ASSIGNED TASK -
Each record that follows should be repeated exactly, minus any images.

PROVIDED INFORMATION -

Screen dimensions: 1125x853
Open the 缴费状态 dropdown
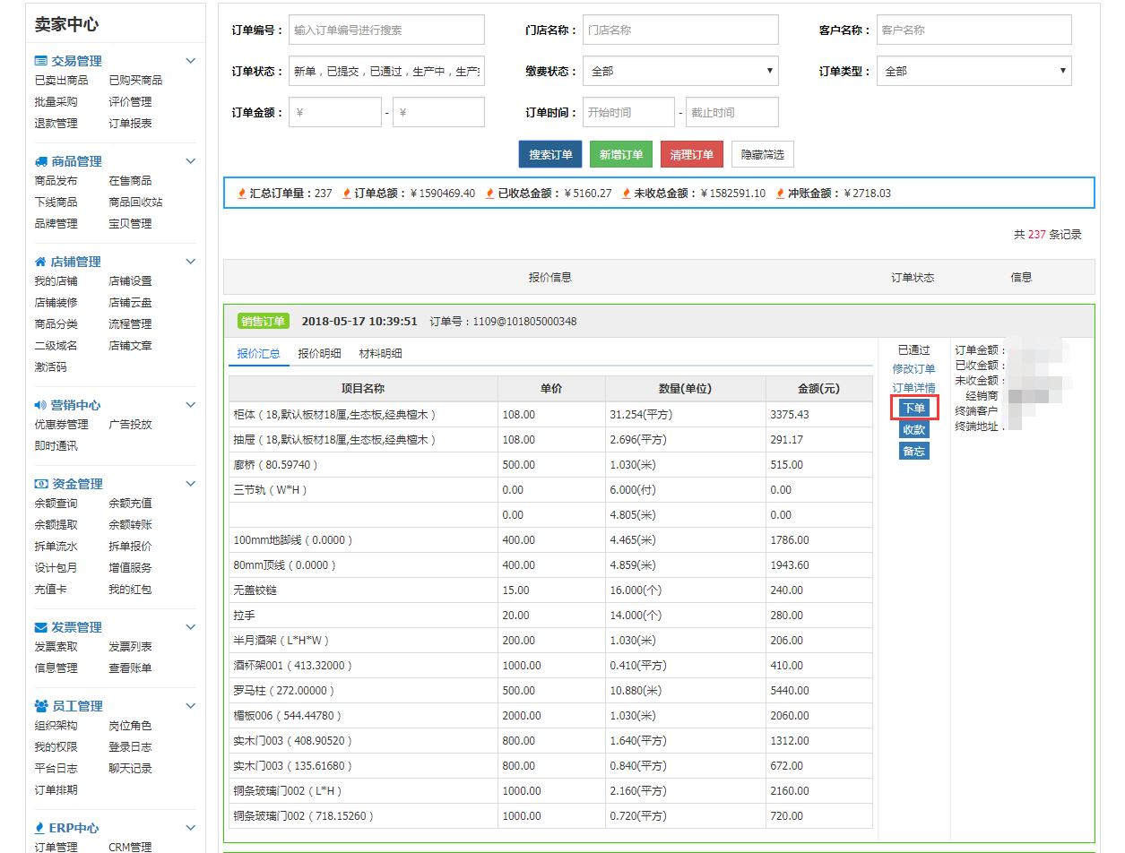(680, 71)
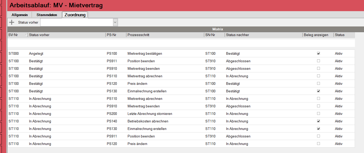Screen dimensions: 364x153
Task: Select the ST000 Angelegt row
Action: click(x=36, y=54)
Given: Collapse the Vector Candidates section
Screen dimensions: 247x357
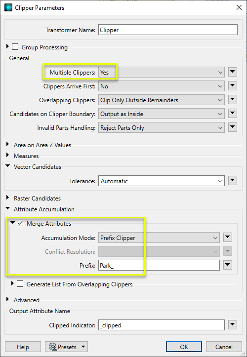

ANSWER FOR THE TASK -
Screen dimensions: 1125x853
Open the 缴费状态 dropdown
(680, 71)
Screen dimensions: 364x153
Task: Select the ST000 Angelegt row
Action: click(x=36, y=54)
Given: Collapse the Vector Candidates section
Screen dimensions: 247x357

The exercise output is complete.